As for the attacks themselves? If, like a normal person, you haven’t been paying attention, it suffices to say that they have an unusual tone, given Romney’s position as the presumptive Republican nominee. Here are the most recent hits from Team Romney:
- Taking Obama out of context with “You didn’t build that,” and hitting him for his supposed hostility to private business.
- Accusing Obama of disadvantaging active duty soldiers in Ohio … by suing to extend early voting privileges for all Ohioans (early voting was previously reserved for soldiers).
- Condemning the administration’s support for more flexible welfare work requirements as an attempt to end welfare work requirements altogether.
Romney’s message should be simple. “The economy is broken. Obama didn’t work. I can fix it.” But with the exception of “You didn’t build that,” none of these attacks are centered on the economy, or aimed at swing voters. Even the welfare attack, meant for working-class whites, is most likely to affect people who already lean to the GOP. If anything, these ads look like ones you would see in a party primary, and in particular, from a candidate who has to convince the base of his loyalty.
To wit, Romney's most recent ad hits Obama for the contraception mandate—which requires employers to drop extra charges for birth control—and presents it as an assault on religious freedom, because it doesn’t exempt state-supported Catholic hospitals. This appeals to conservatives, but I have my doubts about swing voters:
Two facts to keep in mind. First, women make up the bulk of undecided voters. Second, Obama is winning white women with four-year college degrees, who are a crucial bloc in swing states like Virginia, Florida, and Colorado. To win this election, Romney needs to run up the score among white voters—i.e., he has to win white women by a larger margin than previous Republicans. To do this, he needs to downplay the extent to which he’s opposed to expanding access to reproductive health care, including contraception.
(He also needs to downplay his characteristic hypocrisy—as governor of Massachusetts, he supported similar policies, and Romneycare subsidized birth control for low-income families.)
Women independents are already hostile to the GOP—in a survey released this summer, Emily’s List found that they scored Republicans low on “respecting women,” and remember the GOP’s attempt to defund Planned Parenthood. “The independent women we spoke to saw it as a priorities problem,” says Jess McIntosh, deputy communications director for the group, “Republicans are more focused on birth control and social issues than they are on creating jobs.”

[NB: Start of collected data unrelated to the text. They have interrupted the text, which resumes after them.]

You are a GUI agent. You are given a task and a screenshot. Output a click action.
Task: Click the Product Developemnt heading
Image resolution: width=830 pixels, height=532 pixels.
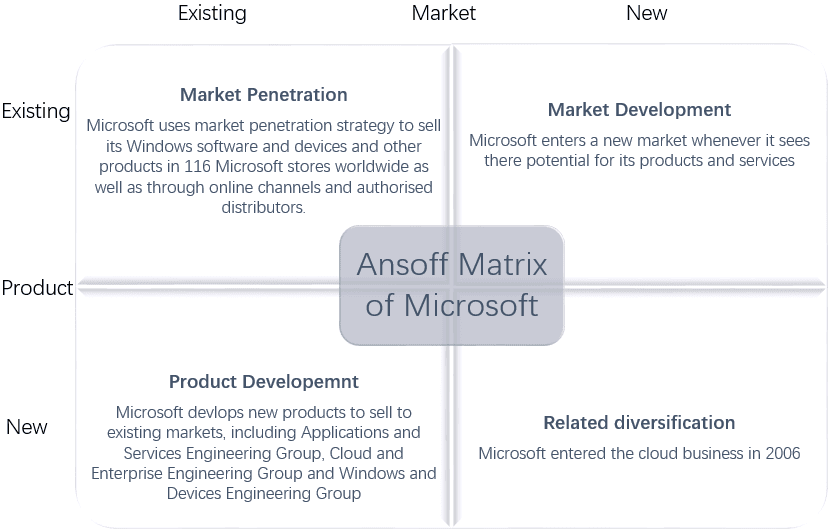coord(264,382)
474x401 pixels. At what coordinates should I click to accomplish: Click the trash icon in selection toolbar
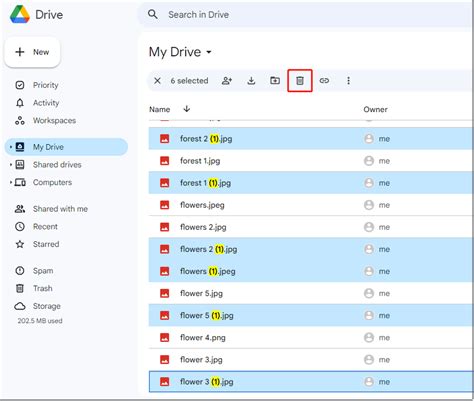coord(300,81)
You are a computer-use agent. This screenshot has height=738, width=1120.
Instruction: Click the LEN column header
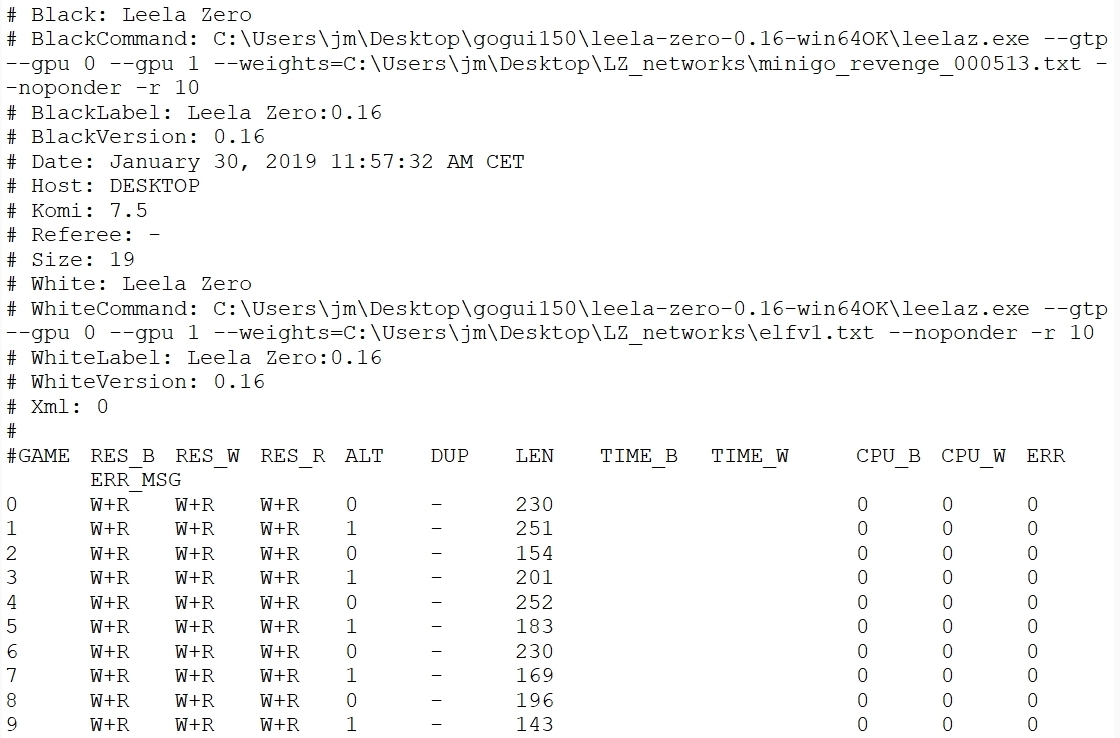coord(534,456)
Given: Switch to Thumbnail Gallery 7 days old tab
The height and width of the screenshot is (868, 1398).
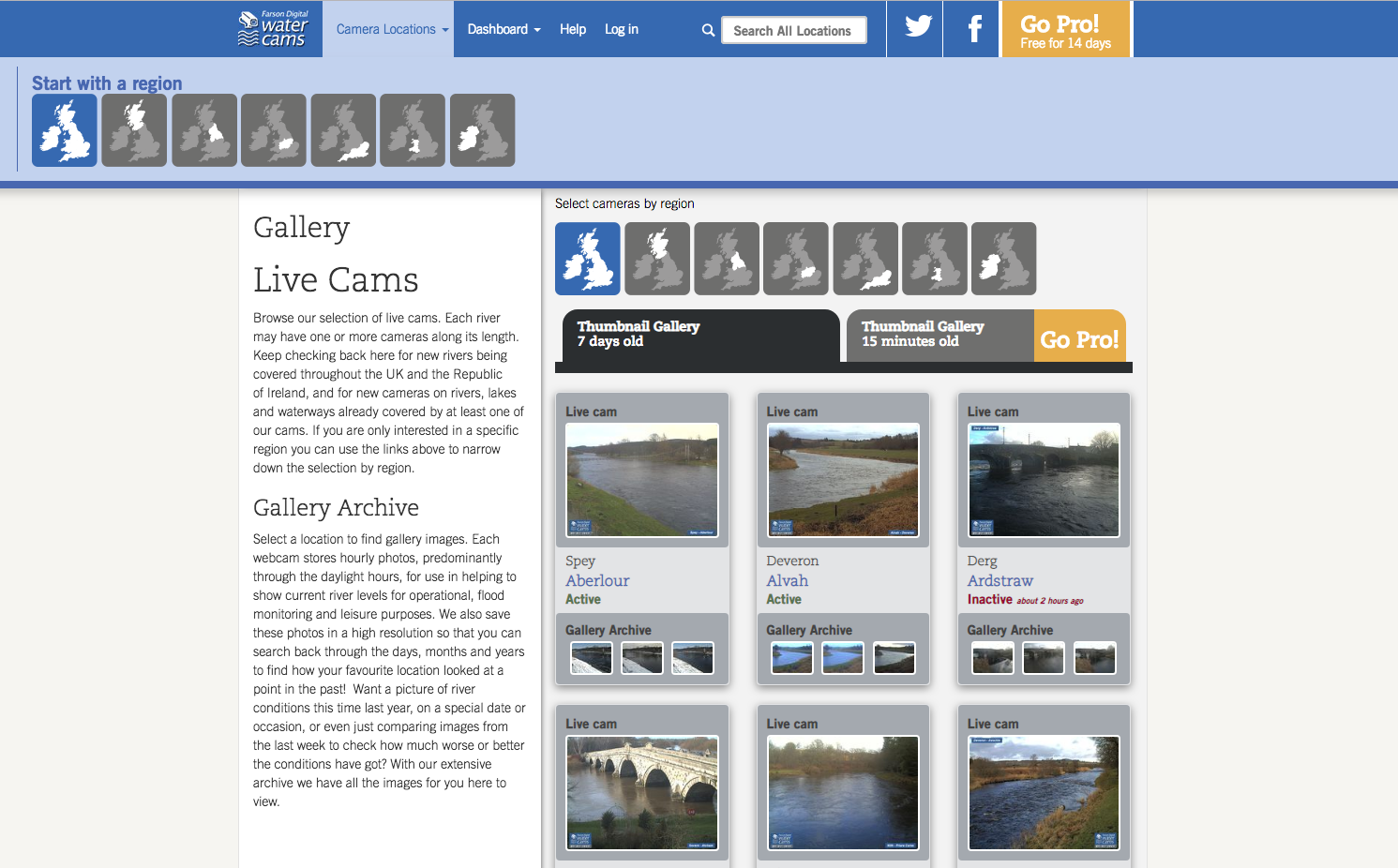Looking at the screenshot, I should click(699, 335).
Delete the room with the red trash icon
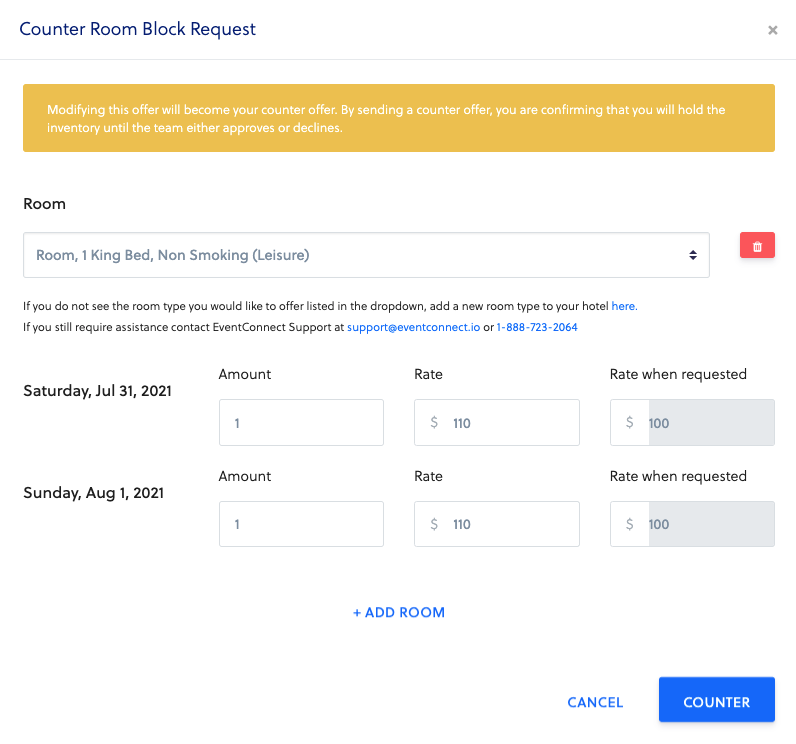 757,246
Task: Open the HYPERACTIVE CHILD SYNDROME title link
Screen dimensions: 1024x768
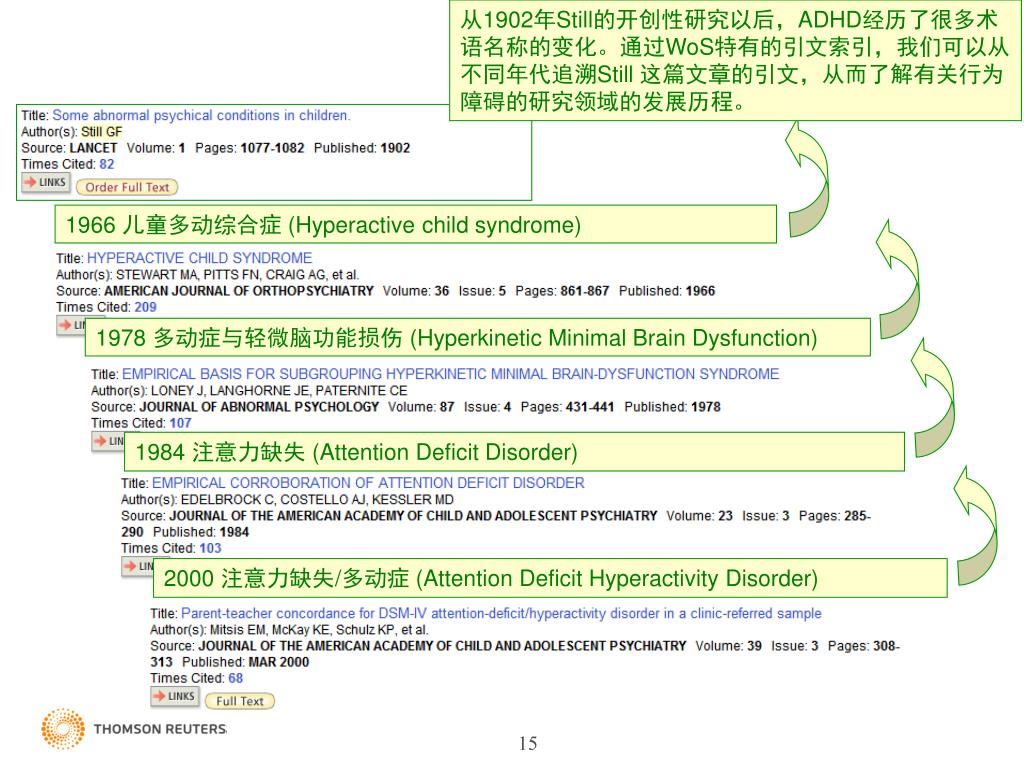Action: tap(199, 258)
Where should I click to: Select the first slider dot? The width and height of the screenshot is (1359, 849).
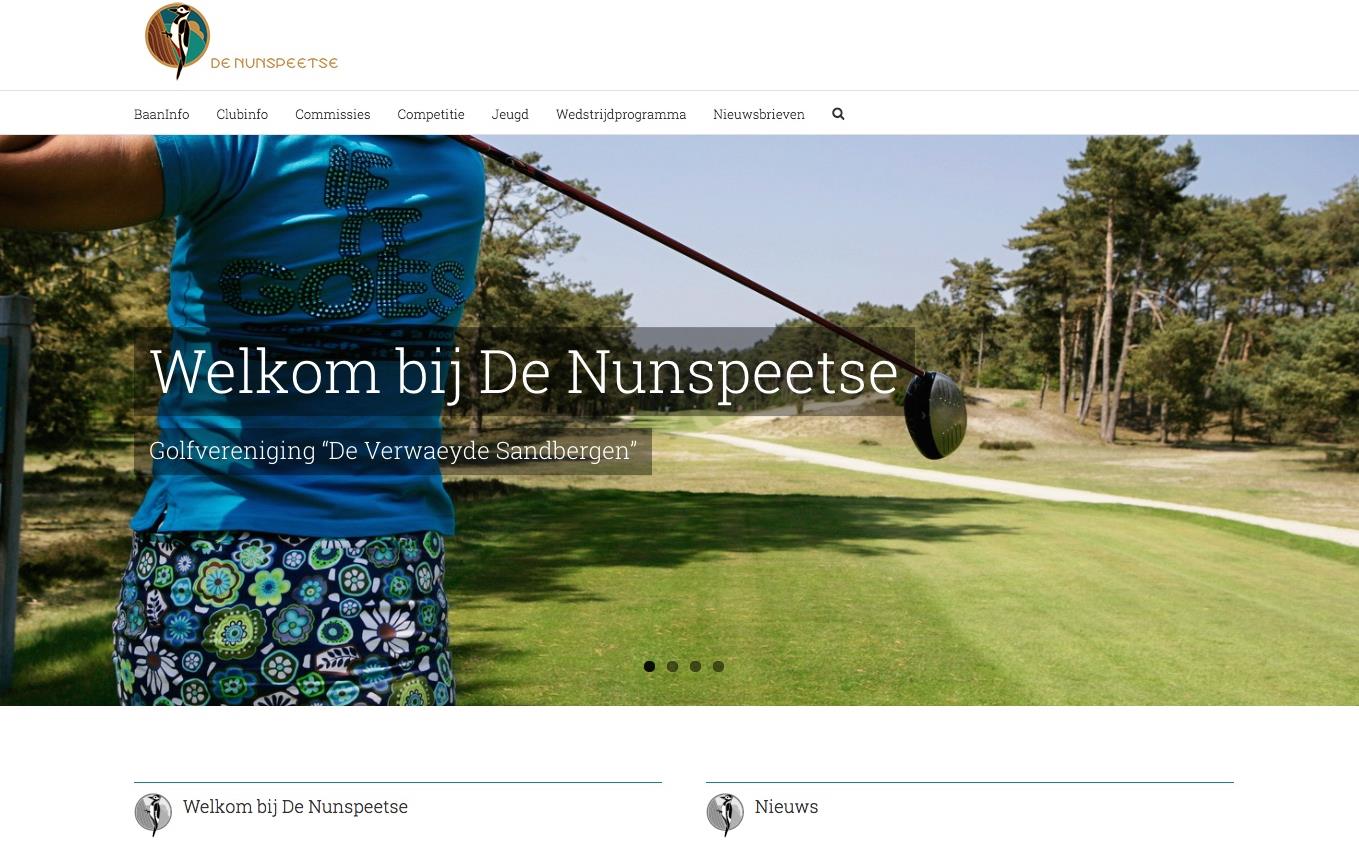click(x=649, y=666)
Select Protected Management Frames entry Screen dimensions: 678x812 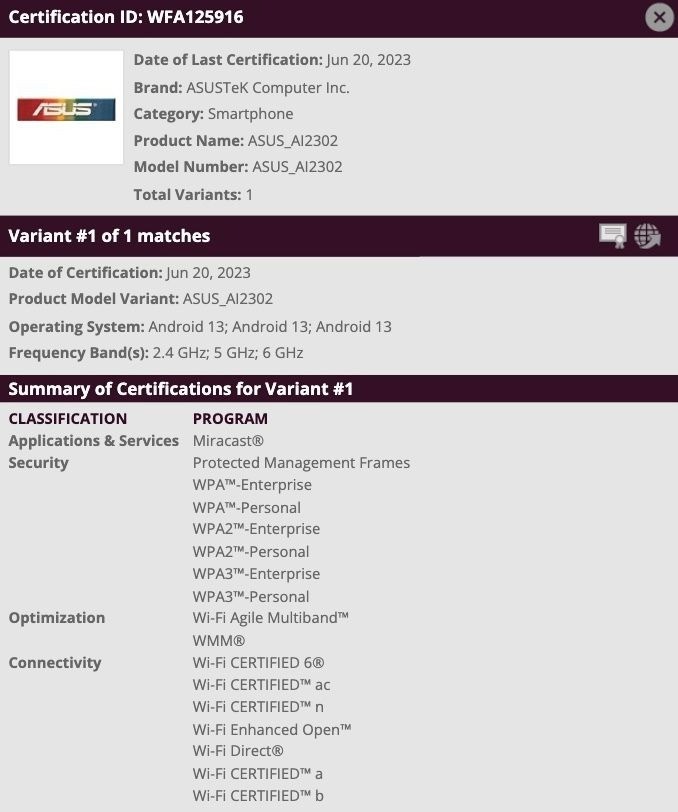tap(301, 462)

An ad that focuses on contraception is not going to help Romney with women. It only appeals to the Republican base, and if Romney is still working on that, he has a problem. A presidential candidate who doesn’t have a unified base is a presidential candidate who can’t win—ask Jimmy Carter.
I expect to see more of this. Yesterday, a Romney spokesperson pushed back against an Obama ally by citing Romney’s health care law, which served as a template for the Affordable Care Act. This inspired howls from the conservative movement, which distrusts Romney and doubts his commitment to the cause. To fix this, Romney will have to keep pandering to conservatives—and turn further away from the center.
As has been the case since he stepped on the national stage, the former Massachusetts governor is stuck. If he tries to put on his moderate persona, he’s attacked by conservatives. And if he tries to assauge them, he looks less appealing to everyone else. Something will have to give, and he’s too risk-averse to challenge his base. Unfortunately for his campaign, Romney will not likely have a Sistah Souljah moment. But he needs one.